You're probably busy worrying about things like insolvency and unemployment, and rightly so; our banks are taking on water faster than we can bail them out, while the job market--and our waterways--are evaporating as quickly as that pool of color-coded conservatives the GOP's called up to counter the Obama juggernaut.
Steele, Jindal, Keyes? Please. The Republicans ought to be waving a white flag, but they just can't let go of the confederate flag.

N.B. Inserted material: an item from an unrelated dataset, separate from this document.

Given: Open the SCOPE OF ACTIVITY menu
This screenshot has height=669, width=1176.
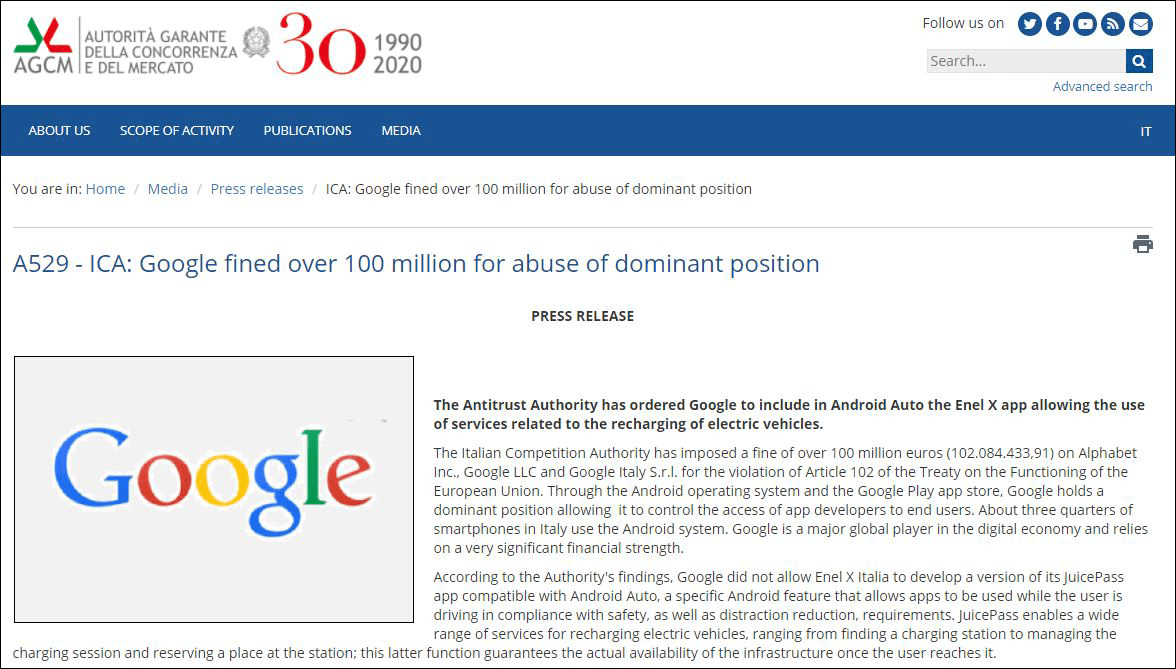Looking at the screenshot, I should tap(177, 131).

Witness the witless mayor of Los Alamitos, Dean Grose, who circulated an e-mail depicting a watermelon patch on the White House lawn with the caption "No Easter egg hunt this year."
Grose, who claimed that he "wasn't aware of the racial stereotype that blacks like watermelon," finds himself obliged to resign and "has sought assistance from Orange County Human Relations Commission to acquire greater sensitivity." With all due respect, that sounds about as effective as a charm school run by Christopher Hitchens.
If only Grose were a bit savvier, he could have claimed that he was simply endorsing the White House Victory Garden concept that Alice Waters & Co. have been famously promoting. I'm sure the Eat The View campaign would gladly welcome some bi-partisan support.
Quite frankly, though, conservatives don't seem all that psyched about fresh fruits and vegetables. See, fruits and vegetables may be high in vitamin K, but they're low on K street lobbyists. Fresh produce is, alas, a mere "specialty crop", not a deep-pocketed special interest group worthy of generous subsidies.
This explains why commodity crops form the cornerstone of our National School Lunch Program rather than the fresh fruits and vegetables the USDA is launching yet another campaign to promote. So we're feeding our kids a steady diet of "high-fat, low-grade meats and cheeses and processed foods like chicken nuggets and pizza," as a recent New York Times op-ed from Alice Waters and Civil Eat's Katrina Heron lamented.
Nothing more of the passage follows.